Portrait

Publié le par Sonia

Je suis posé, là. Quelqu'un a dû me poser, là, parmi vous. Figé sur le bas-côté, tout près de vous, installé tranquillement, juste à côté de la vie. 

Je suis posé, je suis docile, je suis presque transparent.  

Assis, debout, au péage, dans le métro, sur la plage, sur un banc, au bureau, derrière un écran, dans votre lit parfois, c'est moi. Je me distrais. Tout près de vous, déposé dans toutes les positions. C'est à peine si vous me remarquez, c'est à peine si vous sentez mon souffle, c'est à peine si je respire encore. Je suis le tout premier à oublier que je suis là. Je reste, le temps passe, je me tiens le plus loin possible de moi, et ainsi je me rapproche de vous. Je maintiens la position, de loin, de près, je vous aperçois en plein mouvement. Je vous vois, vous agiter, hésiter, ralentir. Je vous regarde vivre, et ça me va bien. 

Vous. Tous. Ma famille, mes collègues, des inconnus croisés au hasard des rues, je les aspire. Leurs ombres. Leurs lumières. C'est tout cela que je respire bien plus que l'air qui m'entoure, et chacun d'entre eux, à leur manière, de mille manières, me nourrissent, donnent la becquée au petit oisillon que je ne suis pas. Ca me suffit, ça me va. Je puise dans leurs vies, j'inspire dans leurs ambitions, je renifle leurs rêves. Je me remplis de la vie des autres et jamais, jamais je ne recrache. J'absorbe. J'ingurgite. J'encaisse. 

C'est un chemin à parcourir - parce qu'il faut bien prendre un chemin, sinon quel choix ?- c'est le chemin le plus simple, direct, que j'ai trouvé pour m'échapper de tous les chemins que je n'ai pas pris. Pour me sauver, pour me dérober du vide, du gouffre de mon existence. M'échapper à travers vous. Echapper à la peur, à la terreur de devoir remplir sa vie, la terreur ne serait-ce que d'essayer, la terreur d'échouer, de ne rien faire de moi qui vaille, d'être noyé dans la masse, d'être à peine devenu, d'être devenu un type ordinaire parmi les types ordinaires.

Sauve qui peut. 

Pourtant, j'ai des rêves. Mes éternels rêves d'adolescent collés à mes basques au jour le jour. Je ne les poursuis pas mes rêves, ils sont agglutinés à l'intérieur de moi. La plupart du temps, ça se soumet, ça se fait oublier, mais parfois, au détour d'un parfum, d'un regard, d'une note de musique, d'un frôlement de main, ça se révolte violemment, terrible soubresaut. Chaque jour, tour à tour, je fais le dompteur avec les fauves emprisonnés, je joue un jeu de dupes désespéré, je plaque mes pas dans les vôtres, je fais corps avec vous, qu'ils nous confondent, qu'ils ne me rattrapent pas tout à fait, mes foutus rêves d'adolescent. Qu'ils me laissent en paix, qu'elles se taisent les voix, qu'il s'éteigne pour de bon l'espoir, les regards empreints d'attente, qu'ils restent à l'abri, séquestrées les notes de musiques, étouffés les poèmes d'amour, anesthésiés par le froid, la sécheresse du coeur qui viendra, celle des rides qui se forment sur mon visage…

Je veux capituler. 

Je ferai un jour… Demain. Demain, ce sera bien. Demain, oui, ce sera bien mieux. Ce sera demain le moment. Mon moment. 
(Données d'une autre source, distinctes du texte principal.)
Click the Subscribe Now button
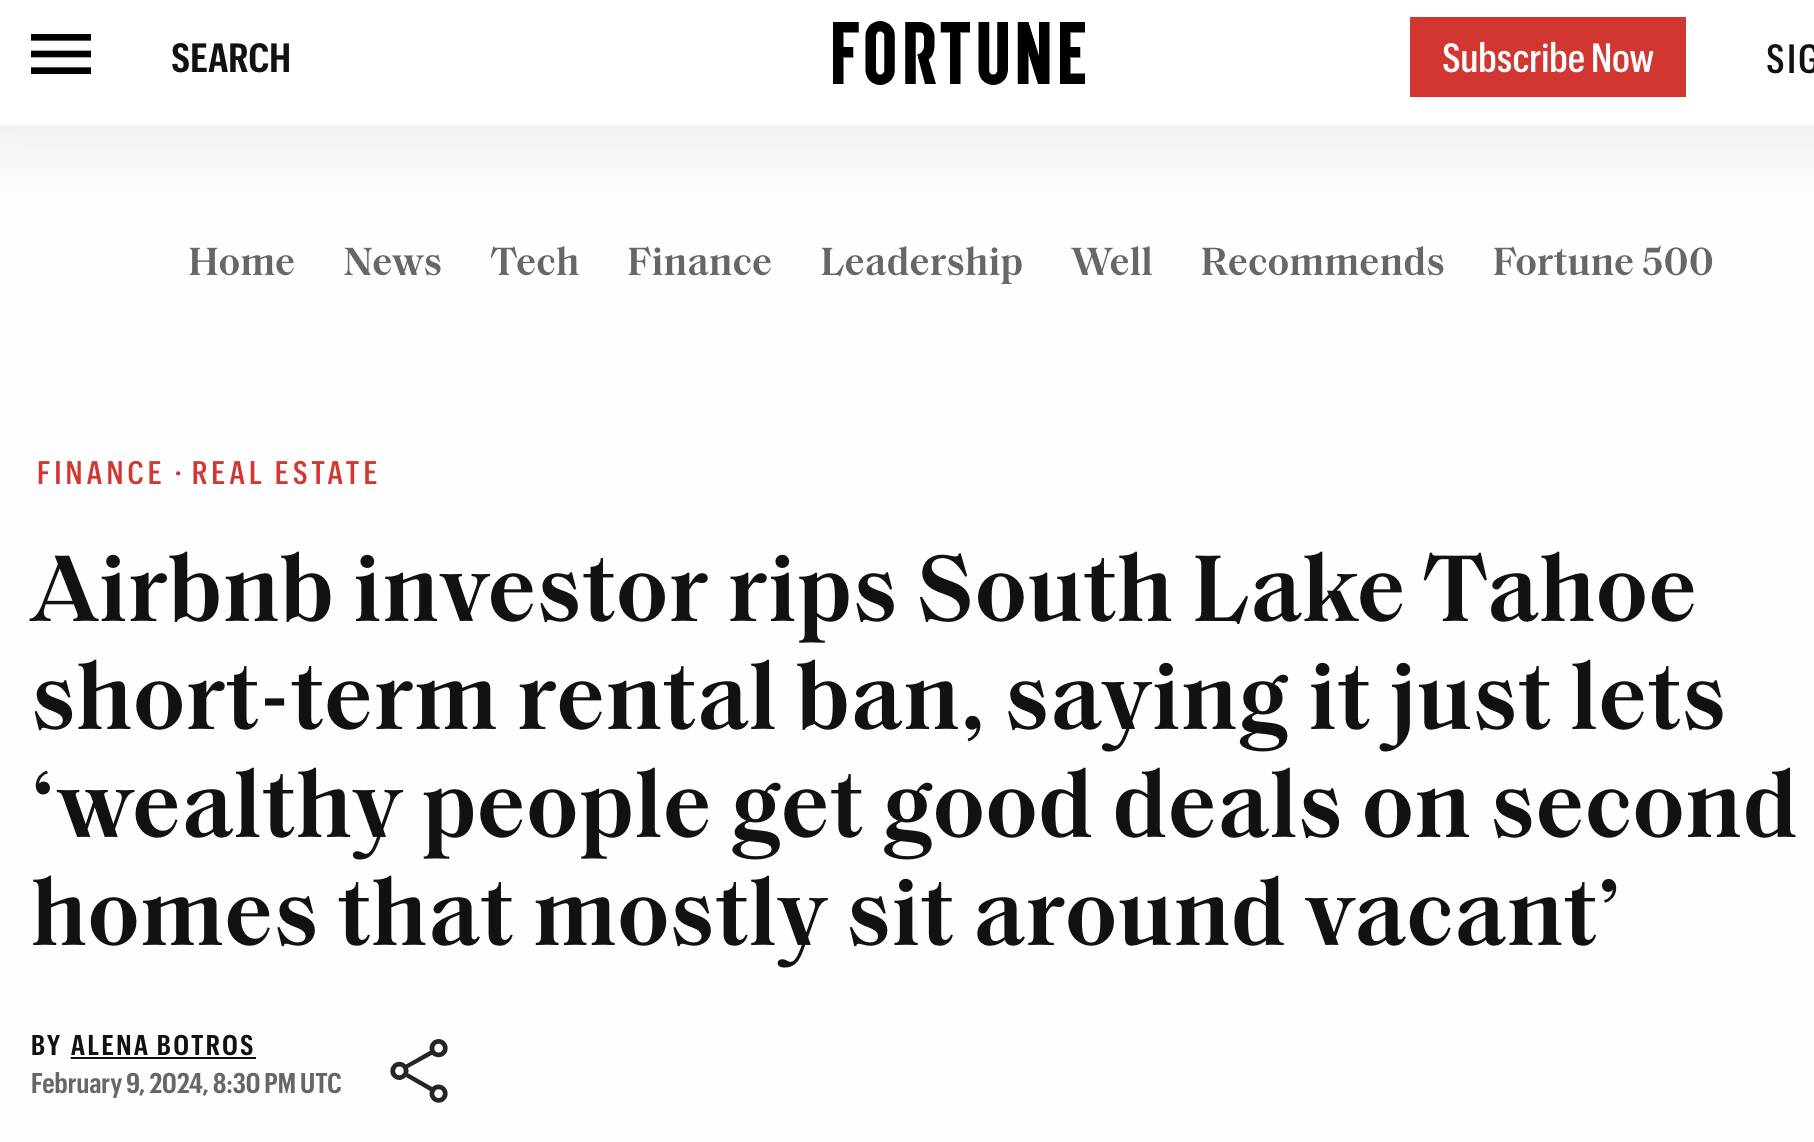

J'ai peur. J'ai peur de moi, tout le temps. Le passé, le présent, l'avenir. Je joue les gros bras pour meubler le vide des secondes qui s'égrènent dans ma vie rétrécie, j'empoigne les vôtres de vies, de tout mon être. Ca me prend toute mon énergie, ça me mobilise entièrement de m'oublier. De scruter. D'attraper, de saisir. Des battements de cils aux pieds qui trébuchent, des vieux, des gosses, des femmes emmurées, des encravatés, des mecs en short, des chiens au bout des laisses. Des conjoints, en pleine lumière. Des qui se rassurent à haute voix. Des amants dans l'ombre aux parfums d'éternité. Des qui s'étreignent dans un souffle, court, et se disent au revoir, c'était bien, jusqu'au prochain printemps.  

Je reste figé, déposé comme une pierre lourde au fond d'un lac qu'aurait absorbé depuis le commencement du monde, toutes les vies, toutes les existences, tous les chagrins, tous les sourires, tous les amours, tous les souvenirs, tous les jours et toutes les nuits. En silence, ni cris, ni douleur, je suis posé là. Je tiens la distance. A l'extérieur, ça ne moufte pas. Le corps est impeccable. Je fais du sport, de la course à pied, ça me donne le sentiment de maîtriser quelque chose dans ma vie, d'avancer vers quelquepart. Un pas après l'autre, un pas devant l'autre. Devant. Devant. En mouvement. En vie. Devant soi. J'illusionne.

A l'intérieur, ça séquestre les monstres. Ca s'agrippe, ça s'agrippe à ce qu'on pourrait bien faire demain, à tout ce qui reste de possible, à tout ce qu'on doit encore taire. 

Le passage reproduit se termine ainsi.